The longstanding and public use of the LANVIN Mark would make it disingenuous for the Respondent to claim that it was unaware that the registration of the Disputed Domain Name would violate the Complainant’s rights. See Expedia, Inc. v. European Travel Network, WIPO Case No. D2000-0137 (finding bad faith where the respondent registered the domain name after the complainant established rights and publicity in the complainant’s trademarks). Thus, the timing of the Respondent’s registration and use of the Disputed Domain Name indicates that it was made in bad faith.
Third, the registration of a domain name that is confusingly similar to a well-known registered trademark by an entity that has no relationship to that mark may be suggestive of bad faith registration and use. See Veuve Clicquot Ponsardin, Maison Fondée en 1772 v. The Polygenix Group Co., WIPO Case No. D2000-0163 (use of a name connected with a well-known service and product by someone with no connection to the service and product suggests opportunistic bad faith). Based on the circumstances here, the Respondent registered and used the Disputed Domain Name in bad faith in an attempt to create a likelihood of confusion with the LANVIN Mark and to disrupt the Complainant’s business.
Accordingly, the third element of paragraph 4(a) of the Policy has been met by the Complainant.

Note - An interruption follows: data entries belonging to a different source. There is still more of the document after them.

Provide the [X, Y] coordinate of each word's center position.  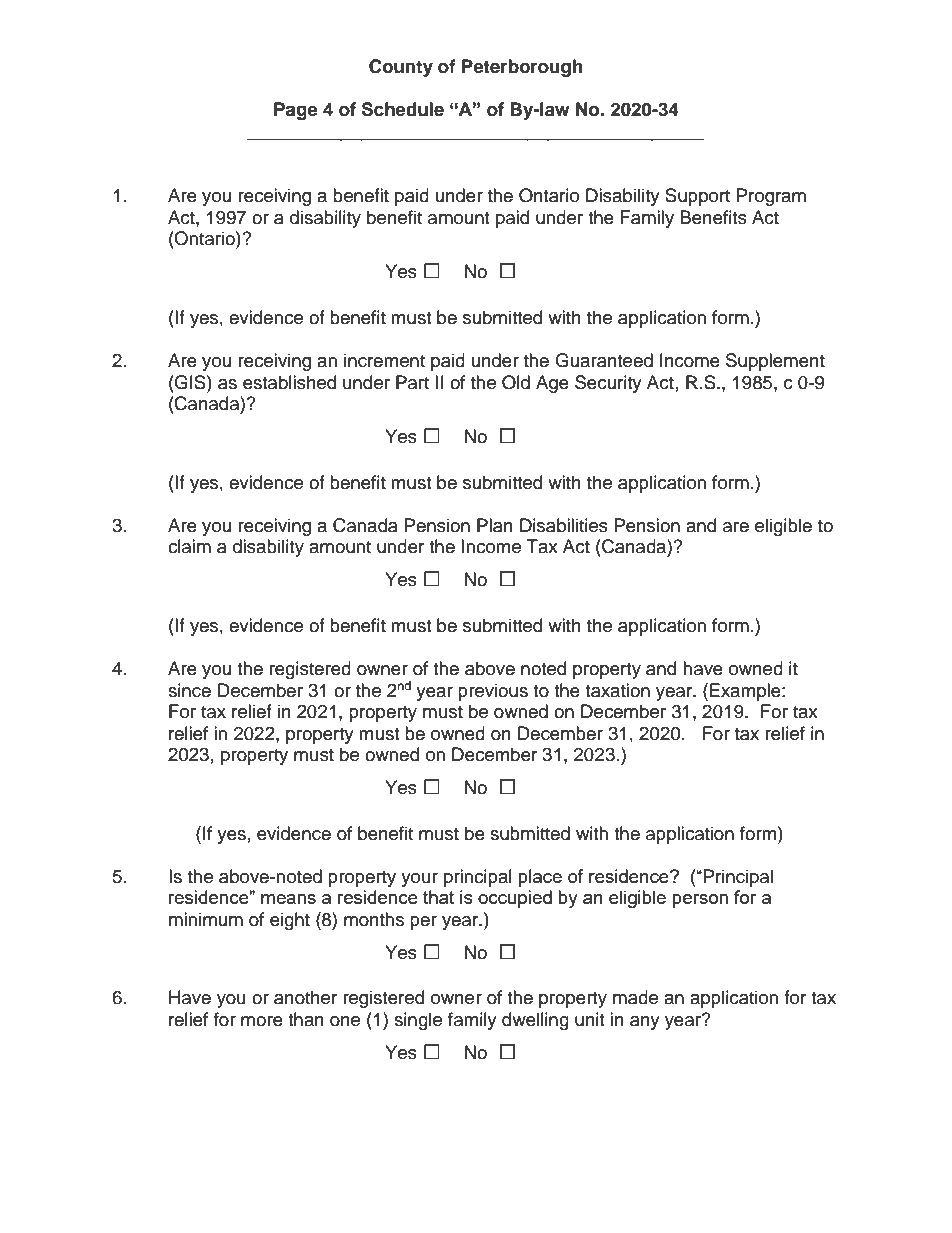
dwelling [535, 1021]
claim [189, 546]
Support [697, 197]
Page [296, 111]
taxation [617, 690]
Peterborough [522, 68]
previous [493, 692]
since [189, 690]
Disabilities [564, 525]
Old [516, 382]
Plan [495, 525]
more [262, 1021]
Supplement [775, 362]
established [289, 382]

For the foregoing reasons, in accordance with paragraphs 4(i) of the Policy and 15 of the Rules, the Panel orders that the Disputed Domain Name <lanvinbridal.com> be transferred to the Complainant.1
Lynda M. Braun
Date: April 30, 2019
1 This UDRP case is but one of many that have been decided by WIPO panelists in which the domain name at issue in each case was ordered to be transferred to the Complainant, Jeanne Lanvin. See Jeanne Lanvin Company v. Liuliu Liu, WIPO Case No. D2015-0208; Jeanne Lanvin Company v. Lannys Tyndali, WIPO Case No. D2013-1140; Jeanne Lanvin Company v. lin tao, WIPO Case No. D2013-0952; Jeanne Lanvin c. Teresa Lomeli, WIPO Case No. DES2017-0038; Jeanne Lanvin Company v. Ge Muqie, WIPO Case No. D2013-0342; Jeanne Lanvin Company v. mu mengui, WIPO Case No. D2013-0340; Jeanne Lanvin Company v. Vivi Wei, WIPO Case No. D2013-0343; Jeanne Lanvin Company v. Opnqkfe Opnqkfe, WIPO Case No. D2013-1141; Jeanne Lanvin Company v. Li piaosa, WIPO Case No. D2013-0339; Jeanne Lanvin Company v. Jia Nongdeng, WIPO Case No. D2013-0341; and Jeanne Lanvin Company v. Jay Lee, WIPO Case No. D2013-0953.